Search the records for "click". Copy every line where it appears.

*Data in this exercise*.
=====

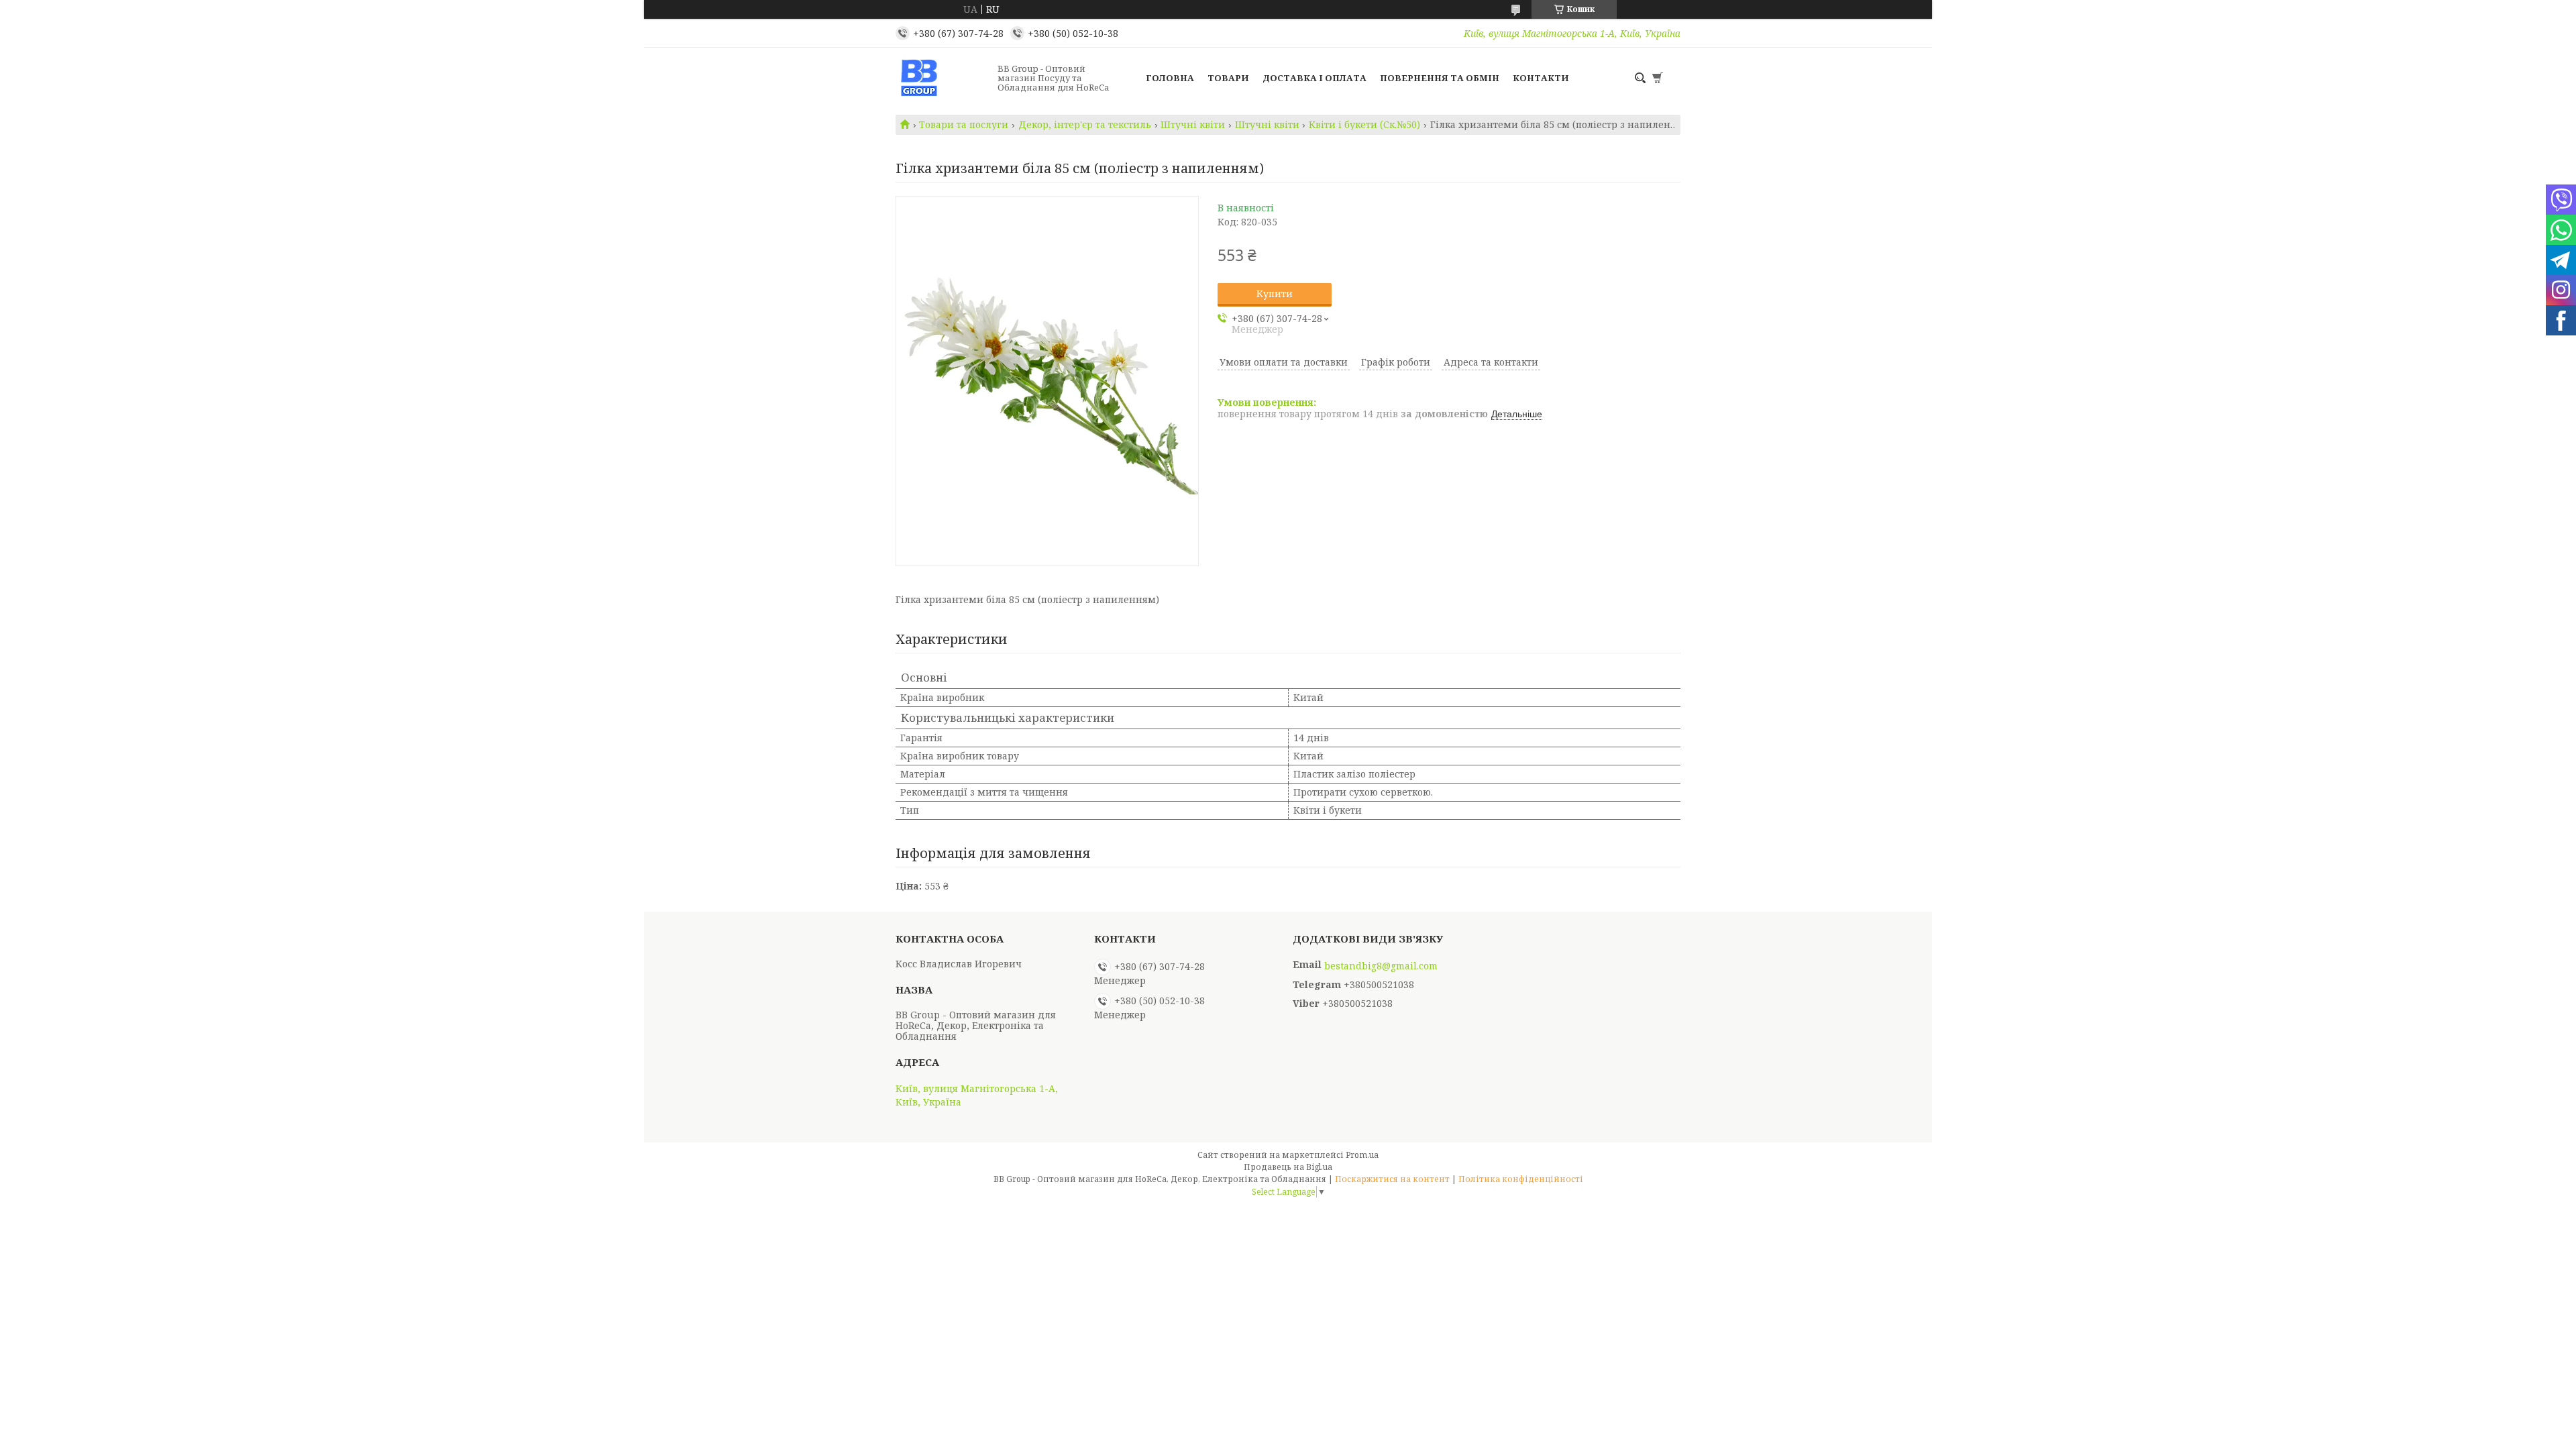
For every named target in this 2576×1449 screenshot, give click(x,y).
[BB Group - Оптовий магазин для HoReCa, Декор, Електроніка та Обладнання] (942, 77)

=====

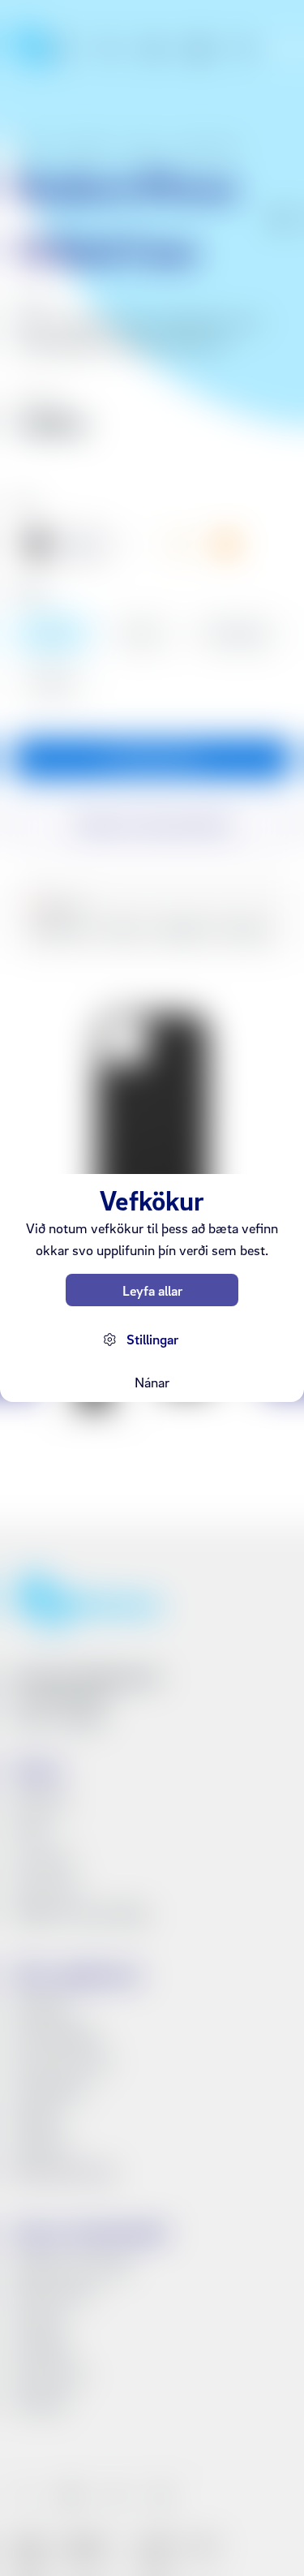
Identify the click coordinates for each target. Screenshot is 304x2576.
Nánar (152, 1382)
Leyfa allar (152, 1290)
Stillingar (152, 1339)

=====

*Response area*.
For every named target in this 2576×1449 screenshot, give click(x,y).
Identify the click coordinates for each target. Screenshot is 304x2576.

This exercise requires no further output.